There is no easy way to wage-war against Premier League salaries
The topic of what economic realities our Premier League clubs face in today’s footballing world is often as highly charged, as it is emotive. Ever since Uefa rubber stamped it’s intentions to go ahead with its financial fair play initiative, fans of clubs within the nation’s top flight have certainly been split about its values and morality with a keen emphasis upon the transfer fees that clubs pay for players.
But although the effectiveness of the scheme remains questionable and the concern around lofty transfer fees undeniable, it is often the concept of the Premier League wage packet that is overlooked. It may not be something that bestows the sort of instantaneous and high profile effect that the transfer fee has, but its economic effects are potentially just as sinister – if not more so.

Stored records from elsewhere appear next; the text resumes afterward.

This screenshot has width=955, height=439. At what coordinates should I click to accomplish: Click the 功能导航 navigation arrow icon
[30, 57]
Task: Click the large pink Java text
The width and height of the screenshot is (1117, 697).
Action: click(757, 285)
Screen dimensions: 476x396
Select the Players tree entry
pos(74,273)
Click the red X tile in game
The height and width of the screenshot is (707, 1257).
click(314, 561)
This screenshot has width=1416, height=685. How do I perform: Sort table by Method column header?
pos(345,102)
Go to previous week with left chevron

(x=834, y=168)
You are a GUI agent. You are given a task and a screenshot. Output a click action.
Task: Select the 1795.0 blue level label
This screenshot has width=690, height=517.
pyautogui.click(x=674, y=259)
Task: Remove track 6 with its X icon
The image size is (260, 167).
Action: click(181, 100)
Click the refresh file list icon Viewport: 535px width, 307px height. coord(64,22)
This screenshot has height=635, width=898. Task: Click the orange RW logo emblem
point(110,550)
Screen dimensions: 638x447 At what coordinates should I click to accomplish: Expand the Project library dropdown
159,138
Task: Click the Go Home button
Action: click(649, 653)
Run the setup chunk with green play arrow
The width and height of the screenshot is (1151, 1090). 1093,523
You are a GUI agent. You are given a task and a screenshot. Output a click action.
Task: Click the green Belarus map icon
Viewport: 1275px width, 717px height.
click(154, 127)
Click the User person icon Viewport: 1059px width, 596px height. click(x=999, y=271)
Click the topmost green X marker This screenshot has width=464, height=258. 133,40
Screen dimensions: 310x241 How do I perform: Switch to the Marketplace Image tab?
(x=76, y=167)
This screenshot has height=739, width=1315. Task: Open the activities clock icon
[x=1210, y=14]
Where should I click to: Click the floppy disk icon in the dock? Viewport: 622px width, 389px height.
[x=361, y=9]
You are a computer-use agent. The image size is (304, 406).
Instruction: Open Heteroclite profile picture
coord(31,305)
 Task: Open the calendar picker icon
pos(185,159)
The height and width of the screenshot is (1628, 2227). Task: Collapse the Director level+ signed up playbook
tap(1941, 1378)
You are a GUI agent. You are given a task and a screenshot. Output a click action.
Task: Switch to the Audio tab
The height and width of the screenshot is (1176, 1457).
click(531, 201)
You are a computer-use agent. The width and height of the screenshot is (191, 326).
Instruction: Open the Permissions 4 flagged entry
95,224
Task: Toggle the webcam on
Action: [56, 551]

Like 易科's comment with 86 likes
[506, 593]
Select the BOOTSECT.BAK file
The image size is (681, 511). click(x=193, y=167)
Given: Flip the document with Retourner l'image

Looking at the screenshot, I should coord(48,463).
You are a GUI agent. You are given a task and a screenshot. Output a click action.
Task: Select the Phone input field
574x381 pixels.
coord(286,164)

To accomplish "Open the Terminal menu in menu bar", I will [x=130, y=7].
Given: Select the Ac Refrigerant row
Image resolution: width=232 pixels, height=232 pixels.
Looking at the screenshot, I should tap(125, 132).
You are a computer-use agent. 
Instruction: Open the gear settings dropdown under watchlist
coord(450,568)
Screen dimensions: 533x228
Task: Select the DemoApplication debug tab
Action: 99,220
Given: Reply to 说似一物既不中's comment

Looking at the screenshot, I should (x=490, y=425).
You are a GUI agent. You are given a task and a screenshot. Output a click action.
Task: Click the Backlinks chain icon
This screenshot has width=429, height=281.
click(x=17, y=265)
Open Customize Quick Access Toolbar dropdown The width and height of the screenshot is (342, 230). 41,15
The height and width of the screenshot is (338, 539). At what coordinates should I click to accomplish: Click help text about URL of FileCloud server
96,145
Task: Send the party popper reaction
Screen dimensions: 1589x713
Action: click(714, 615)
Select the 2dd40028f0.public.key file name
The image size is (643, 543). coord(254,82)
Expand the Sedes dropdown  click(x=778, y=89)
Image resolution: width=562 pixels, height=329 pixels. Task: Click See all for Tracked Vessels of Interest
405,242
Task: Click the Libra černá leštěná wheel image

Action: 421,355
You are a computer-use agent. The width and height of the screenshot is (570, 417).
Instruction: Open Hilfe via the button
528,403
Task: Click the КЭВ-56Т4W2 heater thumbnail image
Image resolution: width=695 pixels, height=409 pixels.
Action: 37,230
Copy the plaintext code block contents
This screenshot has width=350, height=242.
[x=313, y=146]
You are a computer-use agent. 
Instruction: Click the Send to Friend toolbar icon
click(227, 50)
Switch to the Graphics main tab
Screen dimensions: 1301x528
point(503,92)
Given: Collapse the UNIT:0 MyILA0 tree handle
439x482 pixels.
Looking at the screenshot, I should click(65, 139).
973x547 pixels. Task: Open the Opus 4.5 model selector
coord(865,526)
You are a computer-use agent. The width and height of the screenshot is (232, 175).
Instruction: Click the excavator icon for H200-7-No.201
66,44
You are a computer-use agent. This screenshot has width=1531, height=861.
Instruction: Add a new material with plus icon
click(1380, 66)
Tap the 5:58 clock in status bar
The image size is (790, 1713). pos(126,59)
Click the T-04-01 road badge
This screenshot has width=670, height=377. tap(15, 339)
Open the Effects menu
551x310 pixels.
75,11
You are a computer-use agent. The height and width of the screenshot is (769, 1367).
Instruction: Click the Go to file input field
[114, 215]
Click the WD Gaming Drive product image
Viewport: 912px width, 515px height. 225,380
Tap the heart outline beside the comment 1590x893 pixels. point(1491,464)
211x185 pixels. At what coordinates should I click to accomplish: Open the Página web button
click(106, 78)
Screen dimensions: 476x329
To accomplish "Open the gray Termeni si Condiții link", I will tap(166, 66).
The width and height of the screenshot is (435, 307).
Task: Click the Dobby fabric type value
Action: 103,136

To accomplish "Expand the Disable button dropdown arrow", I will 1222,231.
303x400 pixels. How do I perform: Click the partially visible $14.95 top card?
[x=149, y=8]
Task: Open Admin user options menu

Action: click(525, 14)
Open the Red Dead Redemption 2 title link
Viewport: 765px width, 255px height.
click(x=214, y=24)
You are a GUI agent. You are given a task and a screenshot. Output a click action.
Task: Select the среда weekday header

The latest round in the debate around finance in football has seen the case for a Premier League wage cap reintroduced. The league’s chairman, Richard Scudamore, was in London last Thursday to discuss a raft of potential new measures with clubs, as fears arise over the fate of the next wave of television money.
As was widely expected, the Premier League’s new set of television deals has blown away all manner of expectations. As the country’s economy continues to struggle in the face of what feels like a continuous realm of fiscal slump, it seems as if English football’s top tier exists in a different reality – £3billion has been raked in from UK rights alone.
But the fear is that a vast majority of that massive capital, which will be distributed between clubs in the Premier League, will instantly be swallowed up by wage demands. Supporters may have lit up like Christmas Trees when they first read about the almost unworldly level of imminent riches – but don’t think for a minute that such a sum immediately equates into a boosted transfer coffer.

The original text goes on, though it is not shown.